■ Brief A: Gather every line of the listing that contains the string "Task".

■ Text passage:
========================================
Participants included children aged 5–6 (N = 96; M age = 5.92; 51 male) and 7–8 (N = 100; M age = 7.98; 42 male), recruited as in Studies 1 and 2. We also included adults (N = 100, M age = 35.43; 64 male), recruited with Amazon Mechanical Turk and tested using the Testable.org online testing platform (testable.org/t/781f4c9a0).

4.2. Methods and materials

Materials for Study 3 were color illustrations of eight novel animals, each presented as a scale of five exemplars ranging from least to most extreme (or vice versa) along one property dimension (e.g., snout length). Varying properties were neutral in valence so that participants would not have strong prior beliefs about which features might help fulfill category goals (e.g., eye size was not used because larger eyes are considered more ideal; Costa & Corazza, 2006). Each animal kind was given a novel name (from the NOUN database; Horst & Hout, 2016). Novel animals were designed to look realistic but not too similar to any familiar animal kind. If children commented that a novel animal resembled a familiar animal during testing, they were told, “Hmm, this is a different kind of animal called [name].”)

Children in all conditions first completed the scale training as in Studies 1 and 2, followed by the condition-specific training for the Representative condition from Study 2; adult participants completed only the representativeness training. All participants were then introduced to the series of eight fictional animals in a manner that was specified by their condition. Participants within each age group were randomly assigned to one of four conditions, following a 2 (Functional ideals information: given, not given) × 2 (Contrast category: present, not present) factorial design (see Fig. 4 for examples of how the categories were introduced in each condition, and https://osf.io/v5pcs/ for the full study protocol). The order of Functional ideals and Contrast category information did not vary across conditions.
========================================
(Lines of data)
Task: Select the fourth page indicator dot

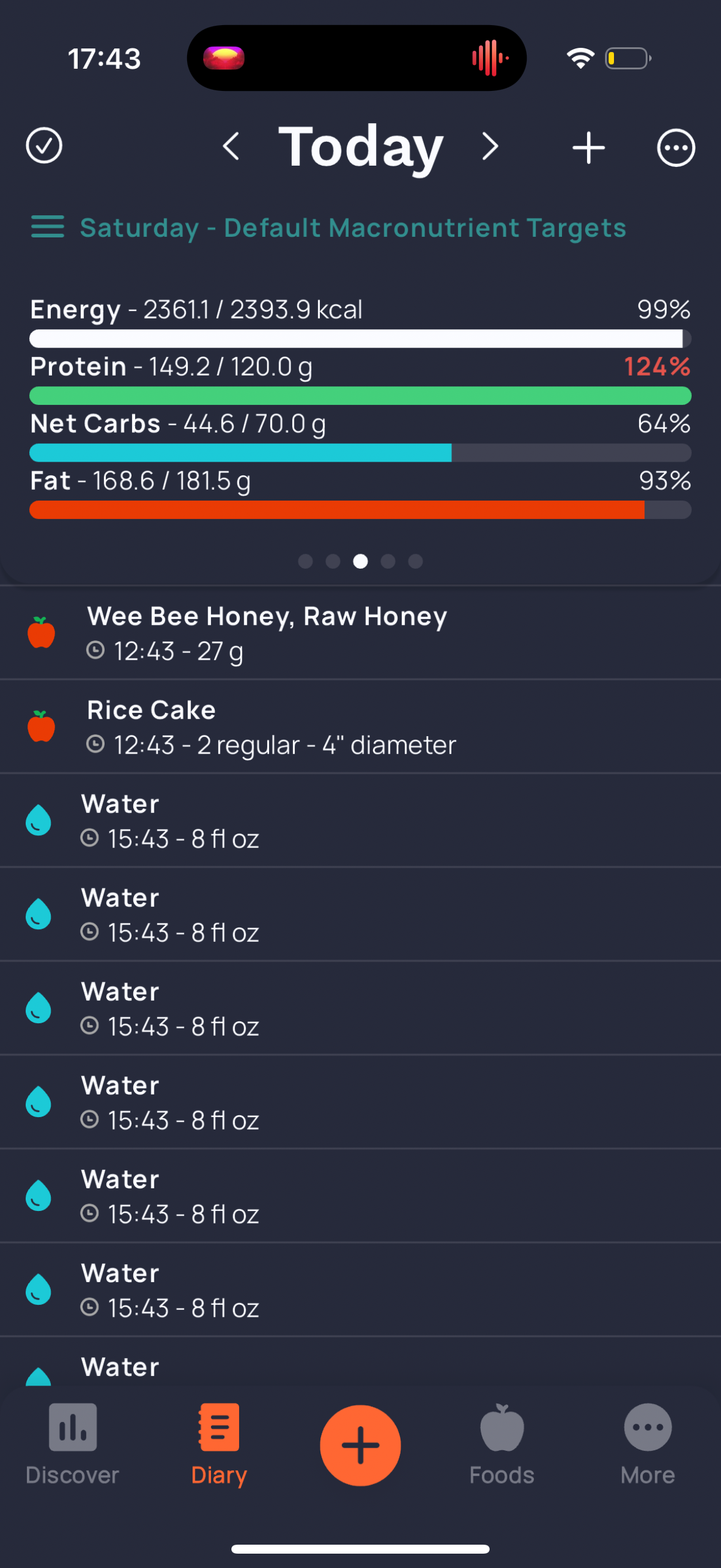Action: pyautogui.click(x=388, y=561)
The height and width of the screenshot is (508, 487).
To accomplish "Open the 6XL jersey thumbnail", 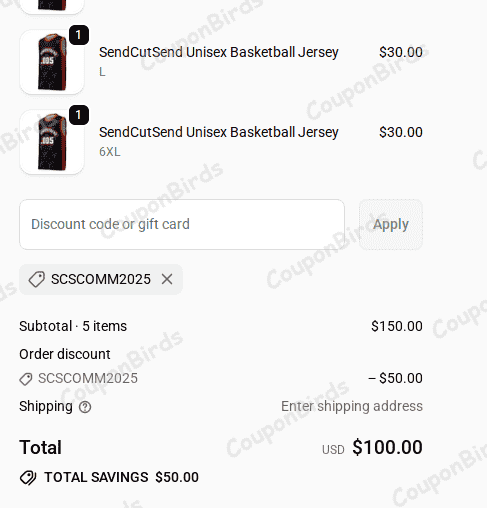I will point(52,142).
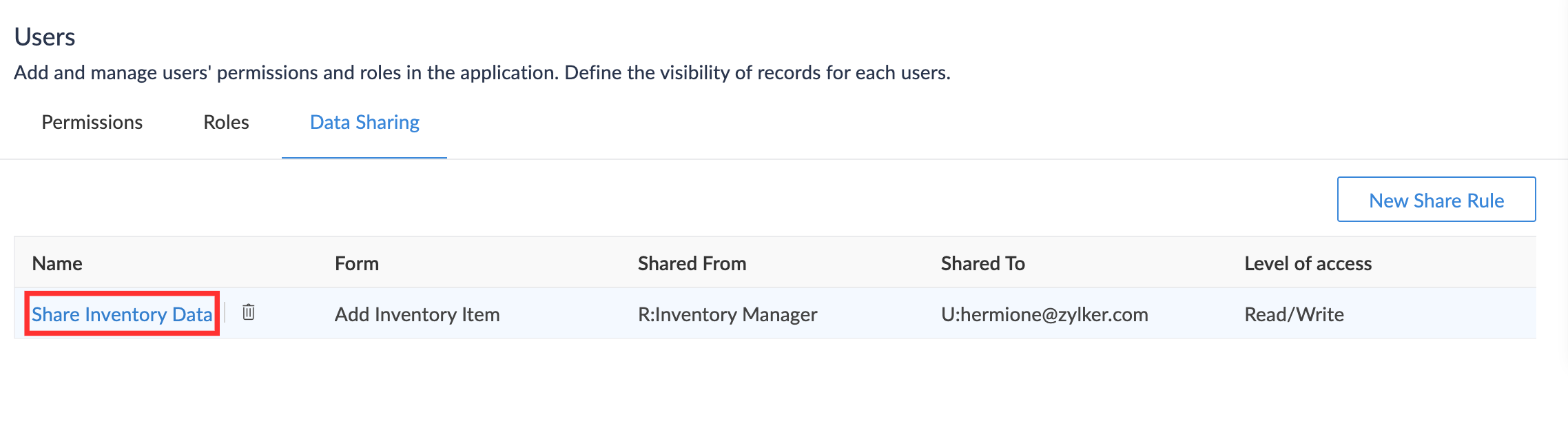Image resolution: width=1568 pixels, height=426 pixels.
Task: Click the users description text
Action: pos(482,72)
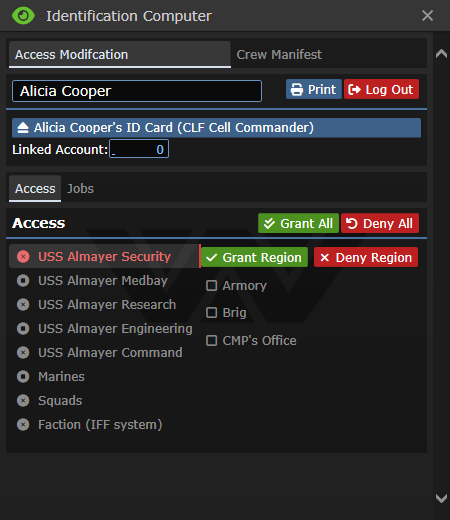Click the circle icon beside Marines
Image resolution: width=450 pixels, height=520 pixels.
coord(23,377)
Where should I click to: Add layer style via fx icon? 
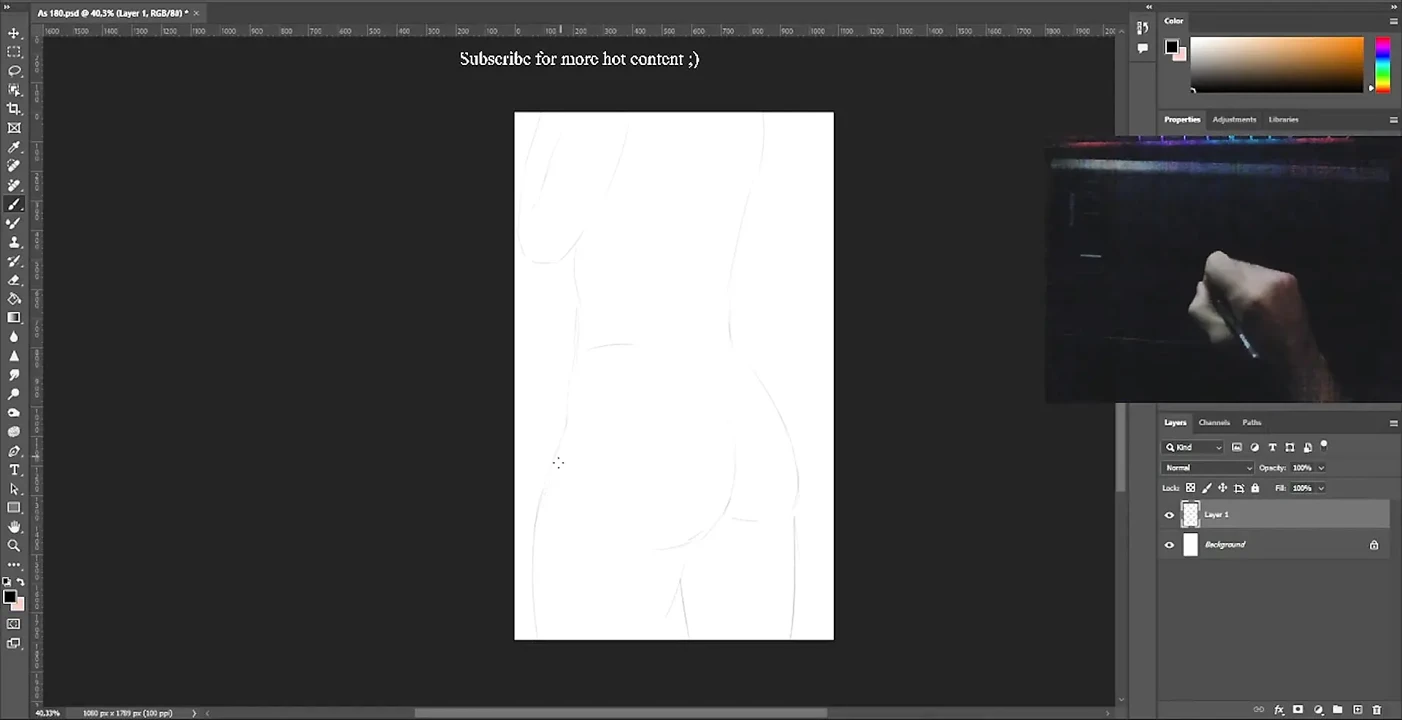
========================================
■ Brief B: From the study methods passage, quote the part from "Children in all" up to and including "vary across conditions.".

■ Worked answer A:
Task: Select the fourth page indicator dot
Task: Click the users description text

■ Worked answer B:
Children in all conditions first completed the scale training as in Studies 1 and 2, followed by the condition-specific training for the Representative condition from Study 2; adult participants completed only the representativeness training. All participants were then introduced to the series of eight fictional animals in a manner that was specified by their condition. Participants within each age group were randomly assigned to one of four conditions, following a 2 (Functional ideals information: given, not given) × 2 (Contrast category: present, not present) factorial design (see Fig. 4 for examples of how the categories were introduced in each condition, and https://osf.io/v5pcs/ for the full study protocol). The order of Functional ideals and Contrast category information did not vary across conditions.